И под вскрик Кати ныряю языком между складок, проводя всей поверхностью от сжимающейся дырочки до тугого узелка клитора, замираю, чувствуя, как нижней губой застреваю на этой точке и соскальзываю, резонируя по ней, запуская реакцию в женском теле, сходя с ума от этой волны.

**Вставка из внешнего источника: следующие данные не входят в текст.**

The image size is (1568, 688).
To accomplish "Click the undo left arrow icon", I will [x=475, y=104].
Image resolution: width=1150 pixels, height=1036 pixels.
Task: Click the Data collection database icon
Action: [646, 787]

Катя преображается, когда ее тело начинает звучать. Она глохнет, слепнет и погружается в себя, раскрываясь мне полностью, становясь еще более уязвимой и такой желанной. Её хочется спрятать, закрыть ото всех, уберечь в коконе рук и тела. И в равной степени хочется растерзать, присвоить, взять всю, ломая любое сопротивление…
Дикое разрывающее желание обладать и контролировать целиком, без остатка.
Я рычу, зарываясь носом и губами между складок. Хочу ее, так сильно хочу, что готов поступиться своим удовольствием ради её. Мне достаточно звуков, отклика тела, чтобы понять, как быстро я толкаю ее к краю и успеваю засунуть внутрь два пальца, прежде чем нажимаю спусковой крючок.
Катя охает, сжимает мои пальцы и дергается, снова охает и сжимает, а я больше не могу терпеть, понимая, что мне всего лишь на сантиметр нужно толкнуться в нее вместо своих пальцев, чтобы кончить вместе с заей.
И я снова беру её, покорную, сладкую и такую послушную. Скольжу в нее гораздо глубже и задыхаюсь, чувствуя влажность и готовность. Продляю её оргазм, совершенно не контролируя собственное желание. Меня ведет от всего: от запаха, от ее раскрасневшегося лица, от лихорадочно блестящих глаз, от приоткрытого рта, из которого вылетают хриплые стоны, от губ, искусанных, полных и я точно знаю, сладких.
Вбиваюсь, из последних сил удерживая взрыв, чтобы подольше продлить такие желанные мучения, кажется, не успеваю выскользнуть из нее, чтобы отстреляться на живот, подрагивающий от судорог.
— Прости, — хриплю, когда могу хоть что-то произнести.
— Не страшно, у меня безопасные дни, я посмотрела, пока ты был в ванной.
— Черт!
На ее вопросительный взгляд приходиться пояснить:
— Хотел предложить поспать, но теперь каждый час на счету. Если я правильно понимаю смысл безопасных дней…
Катя засмеялась, как-то стесняясь, пряча смех, но у меня еще было столько планов на нее, столько надо успеть до красных дней!
— Разворачивайся. Твою мать, что же ты каждый раз дергаешься, словно я бить тебя собираюсь… Прости. Кать, я никогда не подниму на тебя руку, слышишь? Ты же мне доверилась? Поверь и в это. А теперь медленно разворачивайся. Оуууууу… Можно я только разок укушу? У тебя охрененно аппетитная попка!
Спать? Нет, мы так и не легли. Было некогда. А утром, вместо пробежки я потащил упирающуюся помощницу в бассейн.
— Плавать она не умеет! Знаем-видели, — приговаривал я, догоняя ее повизгивающую в бассейне, прижимая к бортику и привычно входя между ног.
Даже в голову не приходило ставить рекорды, но сегодня я явно беру олимпийское золото по траху. Олимпийский чемпион, бля!
Вода гасит резкие выпады в бассейне, превращая утренний секс во что-то текучее, размеренное и пронзительно нежное. Мы больше отрываемся губами, целуясь, кусаясь, дразнясь.
Если Катьку завести, она становится лисицей — хитрой и коварной. Я опустошен, зверски голоден и дико хочу спать. Но сначала завтрак и клиника. Я обещал.
— Может я приготовлю, чтобы так рано не беспокоить Еву?
— А ты умеешь?
Катя усмехается и тянет меня за руку на кухню.
Голая женщина с ножом в руках? Хм… Такого у меня еще не было.